If your laptop is the kind of laptop that lives plugged in with the lid open, you have two problems. First, you need to enable Remote Login, which is the kind of setting you turn on once and then forget exists until you need it again. Second, you need caffeinate -is, which is a macOS command I did not know about until very recently and which apparently ships with the operating system. It tells the system to stop being clever about going to sleep when the display turns off. Run it, leave it running, and your machine stays awake long enough to actually be useful as a remote target.

So now what

A perfectly normal and healthy thing to be doing from a phone.

Now you have the ability to write code from your phone, anywhere, regardless of whether you are sitting at a desk or wedged into a train seat with your bag on your lap. You can kick off an agent, watch it work, course-correct it, and have something meaningfully shipped by the time you arrive at wherever you were going. On the train I was on, this would have neatly solved the problem of being bored and wanting to work on something I could not work on.
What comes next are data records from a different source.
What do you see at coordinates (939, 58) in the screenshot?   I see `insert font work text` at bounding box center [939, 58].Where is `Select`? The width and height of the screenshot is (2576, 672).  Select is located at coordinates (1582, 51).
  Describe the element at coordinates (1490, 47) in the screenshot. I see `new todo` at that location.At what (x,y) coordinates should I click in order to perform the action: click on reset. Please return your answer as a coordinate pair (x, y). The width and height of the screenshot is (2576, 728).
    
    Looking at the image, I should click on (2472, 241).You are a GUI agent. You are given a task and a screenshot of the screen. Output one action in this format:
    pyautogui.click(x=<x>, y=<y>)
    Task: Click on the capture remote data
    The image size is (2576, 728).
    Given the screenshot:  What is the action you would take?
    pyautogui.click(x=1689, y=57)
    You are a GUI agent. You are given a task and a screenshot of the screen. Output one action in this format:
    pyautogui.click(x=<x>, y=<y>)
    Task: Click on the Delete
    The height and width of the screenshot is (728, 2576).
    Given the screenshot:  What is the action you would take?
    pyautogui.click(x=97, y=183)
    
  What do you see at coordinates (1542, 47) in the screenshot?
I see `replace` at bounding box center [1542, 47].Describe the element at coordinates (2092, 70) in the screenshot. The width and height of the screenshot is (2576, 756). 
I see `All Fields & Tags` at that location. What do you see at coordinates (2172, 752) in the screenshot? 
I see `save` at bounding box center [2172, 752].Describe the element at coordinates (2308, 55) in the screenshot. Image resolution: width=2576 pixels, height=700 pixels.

I should mention, in fairness, that you could probably do most of this with Claude Code’s mobile app and save yourself the entire setup. That is true. The reason I did not is that I am stubbornly committed to not being locked into any one AI toolset, which means I want the option to point this same setup at Codex and OpenCode and Claude Code and whatever else I happen to be running that week. So I have reinvented a wheel that already exists, in order to have a wheel that I own.

The bookend

Here is the thing though. I am not actually sure I have done myself any favours.

The phone, as previously established, is the world’s ultimate distraction device. I am, very slowly and with mixed results, trying to make mine less of one. And what I have done here is take that device, the one that is already eating more of my attention than I would like, and given it a brand new way to consume me. Now it is not just a thing I pick up to check the time and put down forty minutes later wondering where the time went. Now it is also a thing I can pick up to “just quickly check on the agent” and put down forty minutes later wondering where the time went, except this time I have shipped half a feature I had not actually decided I wanted to ship yet.

I was so busy thinking about whether I could that I did not stop to ask whether I should. Friends, I should not have. Your mileage may vary.